Dalam kasus lain, mungkin data-data surveynya diperoleh secara valid secara akademik, tetapi kasilnya didramatisir sedemikian rupa untuk memojokkan kelompok tertentu, maka hal seperti ini sesungguhnya dapat digolongkan sebagai Religious-Hate Speech (RHS) karena menimbulkan kebencian dan kekecewaan pada kelompok tertentu. Contohnya, sebuah Web dalam media social pernah mengungkapkan ormas Islam tertentu paling banyak melahirkan kelompok radikal dan teroris. Dalam Web lain pernah memuat fenomena homoseks di Pondok Pesantren. Web lain juga pernah memuat ada yayasan dari agama berbeda di belakang sejumlah kelompok sempalan (baca: Aliran sesat). Yayasan ini memberikan dukungan dana terhadap berbagai kegiatan kelompok sempalan itu. Dalam skala global, mantan Dubes Israel di AS pernah menulis sebuah buku tebal mengungkapkan aliran dana kepada teroris internasional dari salahsatu negarabesar di Timur-Tengah. Pengungkapan data-data seperti ini sangat riskan untuk menimbulkan ketegangan, karena itu dapat dikategorikan ke dalam RHS.
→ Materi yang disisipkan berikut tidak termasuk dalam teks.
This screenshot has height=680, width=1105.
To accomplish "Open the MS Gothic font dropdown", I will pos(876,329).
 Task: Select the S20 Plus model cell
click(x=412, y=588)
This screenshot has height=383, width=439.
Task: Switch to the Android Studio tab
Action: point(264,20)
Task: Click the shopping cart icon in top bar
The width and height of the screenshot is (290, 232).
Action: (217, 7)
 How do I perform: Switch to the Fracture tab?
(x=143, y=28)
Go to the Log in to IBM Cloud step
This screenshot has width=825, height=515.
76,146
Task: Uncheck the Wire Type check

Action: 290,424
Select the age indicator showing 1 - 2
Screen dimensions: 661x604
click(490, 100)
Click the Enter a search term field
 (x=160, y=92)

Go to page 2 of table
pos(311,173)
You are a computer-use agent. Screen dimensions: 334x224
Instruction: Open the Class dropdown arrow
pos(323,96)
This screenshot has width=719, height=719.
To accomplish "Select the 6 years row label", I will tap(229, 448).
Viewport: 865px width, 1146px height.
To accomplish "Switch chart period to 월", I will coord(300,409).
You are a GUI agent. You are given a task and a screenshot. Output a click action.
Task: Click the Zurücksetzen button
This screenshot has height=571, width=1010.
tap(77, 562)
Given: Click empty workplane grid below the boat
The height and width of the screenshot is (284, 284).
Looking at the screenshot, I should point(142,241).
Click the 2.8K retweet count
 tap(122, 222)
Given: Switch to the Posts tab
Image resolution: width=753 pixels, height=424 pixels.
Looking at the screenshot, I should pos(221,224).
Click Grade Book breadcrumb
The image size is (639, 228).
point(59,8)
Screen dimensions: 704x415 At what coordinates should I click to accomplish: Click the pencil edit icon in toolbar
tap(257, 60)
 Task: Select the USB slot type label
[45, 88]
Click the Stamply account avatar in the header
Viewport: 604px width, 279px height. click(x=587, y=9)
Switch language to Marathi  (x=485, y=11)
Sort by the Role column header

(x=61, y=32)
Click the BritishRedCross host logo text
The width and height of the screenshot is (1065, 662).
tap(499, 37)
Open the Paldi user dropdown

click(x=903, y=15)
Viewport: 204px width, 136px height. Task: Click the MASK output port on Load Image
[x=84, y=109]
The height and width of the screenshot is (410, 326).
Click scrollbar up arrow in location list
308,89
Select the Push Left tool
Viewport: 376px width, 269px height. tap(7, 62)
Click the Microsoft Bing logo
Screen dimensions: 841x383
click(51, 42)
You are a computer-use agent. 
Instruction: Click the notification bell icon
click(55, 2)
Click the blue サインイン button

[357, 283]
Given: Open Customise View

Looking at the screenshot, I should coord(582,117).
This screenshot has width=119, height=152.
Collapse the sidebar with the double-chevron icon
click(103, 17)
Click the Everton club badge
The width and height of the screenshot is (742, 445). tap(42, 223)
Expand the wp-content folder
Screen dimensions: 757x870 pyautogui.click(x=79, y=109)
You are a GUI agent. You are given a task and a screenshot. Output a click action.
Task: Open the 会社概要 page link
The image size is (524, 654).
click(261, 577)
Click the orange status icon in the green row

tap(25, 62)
Selama dasawarsa terakhir banyak sekali kelompok melakukan survey terhadap venomena kehidupan beragama, khususnya fenomena kelompok radikalisme agama. Bermacam-macam tujuan dan motif survey tersebut. Ada untuk kepentingan akademik seperti tesis atau disertasi, ada untuk kepentingan kebijakan pemerintah, dan ada untuk proyek NGO, dll. Survey atau penelitian terhadap sebuah fenomena keagamaan adalah wajar tetapi jika tujuan survey itu tendensius, misalnya untuk menunjukkan data-data kuantitatif guna menunjukkan kelemahan kelompok agama atau aliran tertentu, apalagi dengan mempermainkan metodologi survey, misalnya merekayasa sampel dan informen, maka di sini muncul problem yang bisa dikategorikan sebagai bentuk lain dari Religious-Hate Speech (RHS).